Asia (Ksenia) Shcherbakova (Asia pronounced Asha) was born in Saint Petersburg, Russia. With her father being a physicist, she grew up having immediate answers to all her questions about the world, from subatomic particles to galaxies. This stimulated both her curiosity about the world and the sense that nature was complex but cognizable.
Utilizing the mechanisms available for young adolescent students in Russia, already in high school, she had the opportunity to conduct her first genetic experiments, interview psychiatric ward patients, and visit intensive care units, operating rooms, and autopsies at a hospital morgue.
Having been exposed to Eastern philosophy and mythology from a very young age through her home library and having taken Eastern studies as one of her elective subjects in high school, she was torn between biology and Eastern studies in choosing her field of study, which she ended up resolving in favor of biology.
She majored in Genetics and, in 2010, completed a Master’s degree in Human Genetics at Saint-Petersburg State University. By that point, her research was in an interdisciplinary area of psychoneuroimmunogenetics, marking the beginning of her shift toward Neuroscience. She joined the Laboratory of Neurobiology of Integrative Functions of the Brain at the Pavlov’s Department of the Institute of Experimental Medicine to participate in research related to the role of inflammation in the development of mild cognitive impairment. After an internship at the Brain Research Institute of Niigata University, she was inspired to do her PhD in Japan.
Alongside her biological study and research, she taught herself Japanese by translating 100 songs from the renowned Tokyo rock band PENICILLIN using a dictionary and textbook. She also completed 7 years of classical music training, majoring in flute with piano as a second instrument.
She chose a biotechnology PhD program at Kyoto Sangyo University, where she studied the molecular mechanisms of bacterial adaptation and survival. Living for 4 years in the mountains in Kyoto, with more than 1600 Buddhist temples and 400 Shinto shrines, her interest in Eastern thought has found a concrete object of study: the life path and thinking of Kūkai and the Shingon ‘school’ of buddhist thought that he had developed, in which she was able to find the closest fit between natural sciences and systems of spirituality.
As a result of the heightened pressure associated with pursuing a PhD in a foreign country, she experienced a severe recurrence of parietal/temporal lobe epilepsy. The prescribed medication only exacerbated her condition, and she had to use her training in biological research to design an intervention program for herself, which involved dietary changes, including a ketogenic diet and the use of medium-chain triglycerides, and training requiring a high degree of sensorimotor integration to get herself off all the medications and restore normal cognitive function. This inspired her interest in the interrelation between motor and non-motor cognitive functions and the application of the neuroscientific knowledge to improving cognition.

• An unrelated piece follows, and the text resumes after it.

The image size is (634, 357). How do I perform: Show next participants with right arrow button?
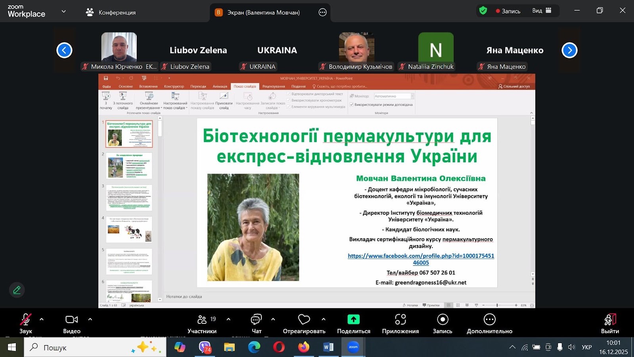[569, 50]
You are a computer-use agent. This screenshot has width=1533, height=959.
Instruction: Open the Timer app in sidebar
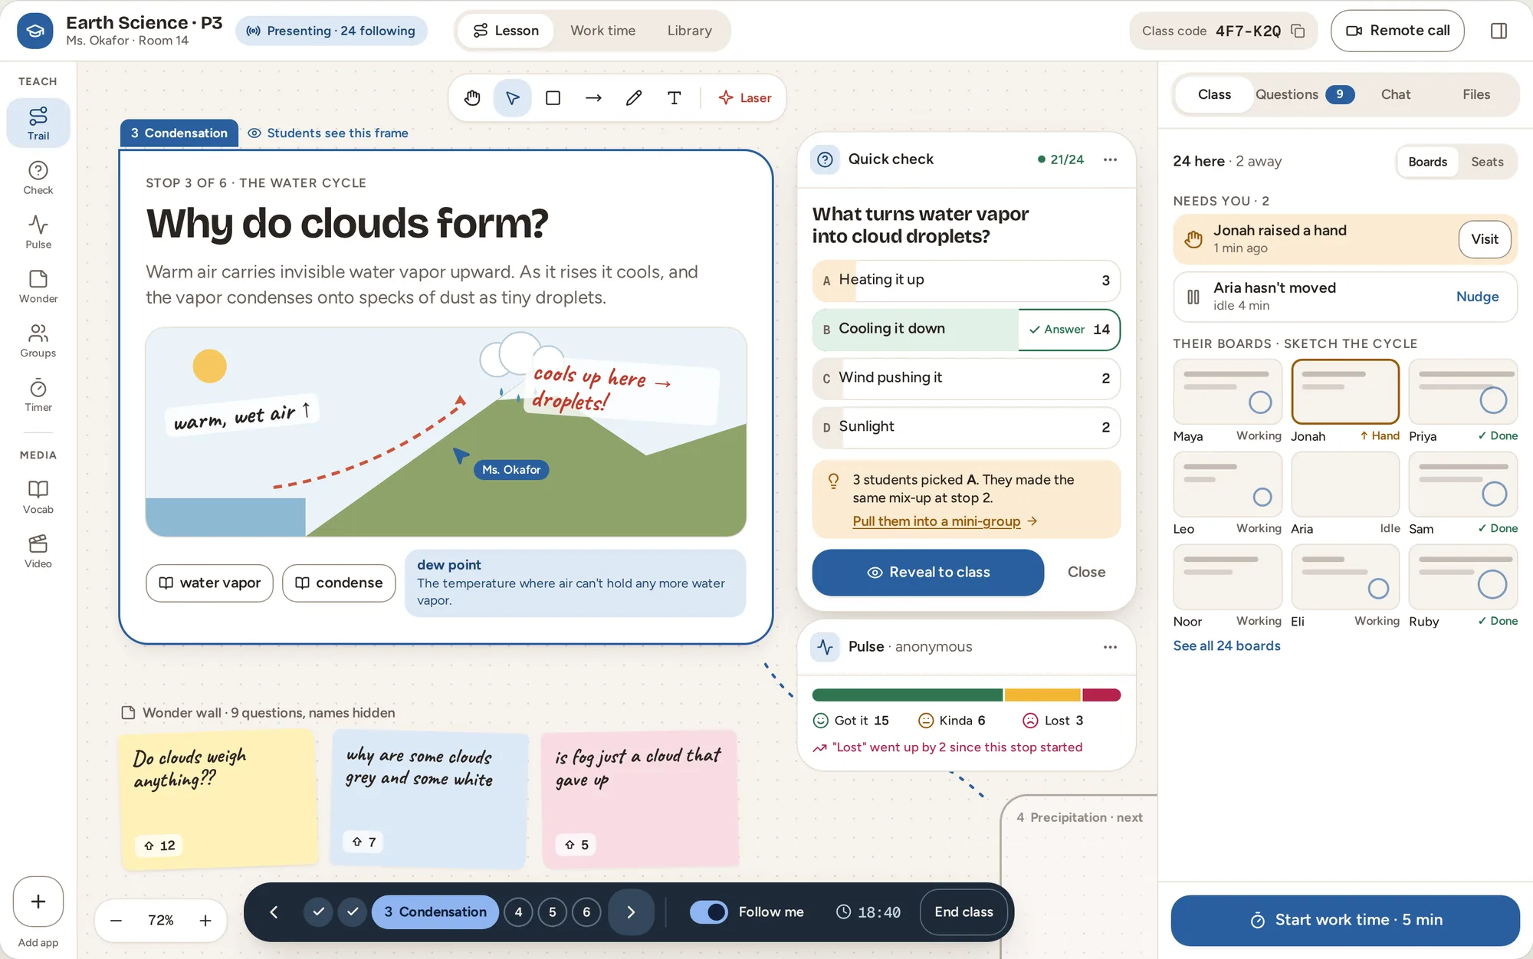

After obtaining her PhD, Asia started to work for a Tokyo-based Japanese consulting company, with an interest in using her knowledge to incorporate neuroscience-based applications into the company’s services.
Soon after relocating to Tokyo, she was introduced to Baseworks. Intrigued by the perceptual changes from the practice and also armed with insights from her epilepsy-associated experiences, Asia left her job and joined as a science consultant. Her role at Baseworks was to “reverse engineer” the method and better explain its unique applications in attention allocation and neuromuscular activation from a scientific perspective.
She designed various educational frameworks to highlight the salient features of the Baseworks method as a training modality. Examples of her work can be found on the following pages: the key movement principles, the 3 types of body awareness, the neuroscience behind baseworks, and the baseworks meta.
At the same time, she was also trying to find correlates in science to the more abstract facets of Baseworks, which founder, Patrick Oancia, has always emphasized were of equal importance to the physical characteristics. Although on the surface, Baseworks is a physical training modality, in essence, it is a very complex embodied, embedded, extended system for modifying and conceptualizing the lived experience and action/decision-making processes.
This line of research work for Baseworks has led her to explore fields far beyond sensorimotor learning, including the neurobiological and evolutionary foundations of syntax, comparative linguistics, spatial cognition, the role of basal ganglia in motor and cognitive processes, adaptive resonance theory, and more.
Linguistics and philosophy of language is another important area in all of Asia’s research activities. Having taught Baseworks applications, and lectures on the neurobiology of movement and philosophy in English and Japanese and participating in projects on translation and localization, Asia became interested in the processes of language production, comprehension, construction of meaning, and speech-act theory. The experiences of language interference, non-verbal communication, meditation, and certain epileptic states led her to view physical body movement, conceptual thought, and linguistic expression altogether. She hopes to further develop this line of investigation in Baseworks and through interdisciplinary collaborations.
Alongside her work with Baseworks, in collaboration with her colleagues at the Institute of Experimental Medicine, Asia participates in an ongoing research project focused on the mechanisms of the neuroprotective actions of medium-chain triglycerides. Her recent publications can be found here under her birth name, Ksenia Shcherbakova.
Asia is currently based in Montreal, Canada.